Psicanalista e professor da USP escreve biografia da depressão em novo livro e relaciona enfermidade com o neoliberalismo
por Thales Schmidt em 27/04/21 17:03
Não é com a psicologia ou com a psicanálise que o termo “depressão” ganha força e passa ser assunto de debate, mas sim com a Crise de 1929. A partir de então a depressão, em sua dimensão de sofrimento psíquico, se infiltra e ganha força na sociedade. Este é um dos percursos que o psicanalista e professor da Universidade de São Paulo (USP) Christian Dunker percorre no livro “Uma Biografia da Depressão”, da Editora Planeta.
Para falar da enfermidade que virou protagonista nas conversas sobre saúde mental, a obra remonta aos antecedentes da depressão, como a melancolia e a tristeza, no século XIX, e chega até ao quadro contemporâneo de pandemia e isolamento social. Narrar, regular e descrever as formas de sofrimento, diz o autor, é uma forma de poder.
“Se a gente quer enfrentar os transtornos, a gente precisa necessariamente conhecer e lidar com a história deles. Porque olhando para a história da psicopatologia a gente vai perceber como certos modos de sofrimento aparecem e depois desaparecem, como, por exemplo, a neurastenia antes da histeria, depois a histeria, depois a neurose, depois da neurose as patologias narcísicas, depois das patologias narcísicas a depressão, depois da depressão a anorexia e, mais recentemente, o transtorno de estresse pós-traumático”, diz Dunker ao MyNews. “Essas renomeações falam tanto da coisa em si, como de nós, como da época em que a gente precisa alocar nossos esforços e visibilizar nosso sofrimento e não de outra. Então aqui a gente vê a interveniência da política, na definição de quem, como e para quem vai sofrer”.
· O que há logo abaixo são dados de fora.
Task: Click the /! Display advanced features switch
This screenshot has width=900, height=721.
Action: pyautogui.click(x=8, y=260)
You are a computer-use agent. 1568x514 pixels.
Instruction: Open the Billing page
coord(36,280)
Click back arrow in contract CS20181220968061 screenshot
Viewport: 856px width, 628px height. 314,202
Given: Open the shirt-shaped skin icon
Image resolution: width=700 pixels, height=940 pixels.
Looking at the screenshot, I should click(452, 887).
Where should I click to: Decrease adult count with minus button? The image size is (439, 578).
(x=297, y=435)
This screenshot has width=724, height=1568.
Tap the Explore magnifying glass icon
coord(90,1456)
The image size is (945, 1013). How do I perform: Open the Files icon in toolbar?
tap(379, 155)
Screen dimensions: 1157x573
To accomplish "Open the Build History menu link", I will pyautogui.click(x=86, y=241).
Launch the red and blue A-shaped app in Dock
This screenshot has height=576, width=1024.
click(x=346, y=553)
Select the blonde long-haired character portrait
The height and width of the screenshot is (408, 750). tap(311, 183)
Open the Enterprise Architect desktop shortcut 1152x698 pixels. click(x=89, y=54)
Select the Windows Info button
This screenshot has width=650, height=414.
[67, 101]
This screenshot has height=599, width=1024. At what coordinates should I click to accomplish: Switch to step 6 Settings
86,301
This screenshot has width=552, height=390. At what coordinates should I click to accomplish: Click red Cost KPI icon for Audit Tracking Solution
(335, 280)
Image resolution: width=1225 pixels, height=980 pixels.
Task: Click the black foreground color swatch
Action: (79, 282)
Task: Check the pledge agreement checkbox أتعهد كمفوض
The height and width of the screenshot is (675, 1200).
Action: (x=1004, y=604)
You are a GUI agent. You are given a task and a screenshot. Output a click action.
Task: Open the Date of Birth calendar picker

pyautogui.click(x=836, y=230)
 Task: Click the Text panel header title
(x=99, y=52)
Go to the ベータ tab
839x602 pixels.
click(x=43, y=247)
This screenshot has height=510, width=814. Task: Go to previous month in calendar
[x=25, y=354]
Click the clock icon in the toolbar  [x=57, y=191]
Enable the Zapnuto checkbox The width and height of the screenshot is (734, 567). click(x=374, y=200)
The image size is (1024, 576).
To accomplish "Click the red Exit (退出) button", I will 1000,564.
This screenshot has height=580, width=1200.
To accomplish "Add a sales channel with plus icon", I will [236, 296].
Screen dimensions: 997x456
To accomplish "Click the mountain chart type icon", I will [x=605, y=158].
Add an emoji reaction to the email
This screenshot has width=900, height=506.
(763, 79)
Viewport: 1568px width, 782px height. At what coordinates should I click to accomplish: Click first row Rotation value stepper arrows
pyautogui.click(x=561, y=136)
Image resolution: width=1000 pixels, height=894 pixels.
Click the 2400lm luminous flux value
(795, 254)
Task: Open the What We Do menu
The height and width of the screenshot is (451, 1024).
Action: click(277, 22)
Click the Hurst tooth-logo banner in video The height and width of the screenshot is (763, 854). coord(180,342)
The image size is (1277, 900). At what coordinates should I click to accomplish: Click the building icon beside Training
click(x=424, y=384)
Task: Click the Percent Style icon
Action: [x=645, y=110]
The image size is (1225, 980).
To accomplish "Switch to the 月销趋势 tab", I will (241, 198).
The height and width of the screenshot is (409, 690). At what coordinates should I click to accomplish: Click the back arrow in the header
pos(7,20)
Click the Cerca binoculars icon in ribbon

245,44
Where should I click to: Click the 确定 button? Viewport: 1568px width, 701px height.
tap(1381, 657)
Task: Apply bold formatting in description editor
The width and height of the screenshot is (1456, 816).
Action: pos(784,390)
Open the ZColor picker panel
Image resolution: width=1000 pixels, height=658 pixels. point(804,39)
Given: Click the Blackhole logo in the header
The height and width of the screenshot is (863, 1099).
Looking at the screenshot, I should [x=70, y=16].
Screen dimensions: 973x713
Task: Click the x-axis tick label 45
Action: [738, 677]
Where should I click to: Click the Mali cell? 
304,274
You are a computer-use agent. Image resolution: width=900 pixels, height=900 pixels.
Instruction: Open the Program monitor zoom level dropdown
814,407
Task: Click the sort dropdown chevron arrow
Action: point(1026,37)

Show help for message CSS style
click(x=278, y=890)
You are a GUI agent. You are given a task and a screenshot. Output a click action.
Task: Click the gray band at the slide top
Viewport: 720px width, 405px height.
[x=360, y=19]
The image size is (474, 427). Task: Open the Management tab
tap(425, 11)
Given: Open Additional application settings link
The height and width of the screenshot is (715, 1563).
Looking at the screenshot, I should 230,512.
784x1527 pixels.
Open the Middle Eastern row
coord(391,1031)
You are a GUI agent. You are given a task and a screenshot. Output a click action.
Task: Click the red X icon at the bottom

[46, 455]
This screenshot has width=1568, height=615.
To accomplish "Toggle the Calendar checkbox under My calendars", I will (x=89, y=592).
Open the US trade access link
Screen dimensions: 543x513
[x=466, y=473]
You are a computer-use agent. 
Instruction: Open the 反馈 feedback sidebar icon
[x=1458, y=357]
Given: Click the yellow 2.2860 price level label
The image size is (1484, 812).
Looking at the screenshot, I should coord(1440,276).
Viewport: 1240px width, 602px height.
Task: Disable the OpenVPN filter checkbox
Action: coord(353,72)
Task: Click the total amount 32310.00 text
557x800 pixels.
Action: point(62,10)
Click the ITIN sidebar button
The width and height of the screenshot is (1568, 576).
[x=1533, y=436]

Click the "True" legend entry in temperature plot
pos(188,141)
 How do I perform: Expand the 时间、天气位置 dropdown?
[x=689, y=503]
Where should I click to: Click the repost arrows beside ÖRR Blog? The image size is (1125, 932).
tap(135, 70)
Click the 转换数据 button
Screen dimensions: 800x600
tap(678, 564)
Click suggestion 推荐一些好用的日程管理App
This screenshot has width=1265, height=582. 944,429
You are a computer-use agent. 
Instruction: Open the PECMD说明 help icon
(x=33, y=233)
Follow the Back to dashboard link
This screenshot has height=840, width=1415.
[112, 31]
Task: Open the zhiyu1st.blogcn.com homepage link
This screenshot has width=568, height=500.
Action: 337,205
Se é com a Crise de 1929 que o termo é posto em movimento, é com o Chile de 1973 que a depressão ganha solo fértil. Após o golpe militar de Augusto Pinochet derrubar o presidente socialista Salvador Allende, o país latino-americano torna-se laboratório das ideias de Milton Friedman e seus “Chicago Boys”. A estabilidade no trabalho e a oferta de serviços públicos, como saúde e educação, são valores colocados em cheque pela nova mentalidade econômica de estado mínimo. É neste novo mundo e novo pensamento econômico que a depressão passa a ser a forma central de sofrimento.
“A depressão nos impacta infiltrando quase que inevitavelmente esse elemento da produtividade, da crise, da improdutividade, da diminuição do consumo, e isso, bom, a gente entende as origens históricas, mas a gente não precisa, e não deve, aceitar todas essas conotações semânticas que vem junto com a palavra”, afirma o professor da USP.
Dunker destaca que a dimensão econômica da saúde mental tem sido cada vez mais enfatizada pela Organização Mundial da Saúde (OMS) e a Organização Pan-Americana da Saúde (OPAS).
O pesquisador do Laboratório de Teoria Social, Filosofia e Psicanálise da USP também afirma que os dados sobre saúde mental no Brasil durante a pandemia de covid-19 são uma “incógnita” e nós desconhecemos as sequelas que o novo coronavírus está deixando na população.
“A gente tem que levar em conta, também, as sequelas neurológicas e psíquicas de quem passou pela covid-19. Quem viu na própria pele a experiência. Muitas vezes essa experiência contrariava crenças, abalava fé, tinha uma dimensão de aumento de conflito familiar, a gente não sabe se o contexto de internação, muitos que passaram por entubação, é uma experiência gravíssima do ponto de vista psíquico, senão neurológico, e a gente acredita que sequelas vão começar a aparecer”.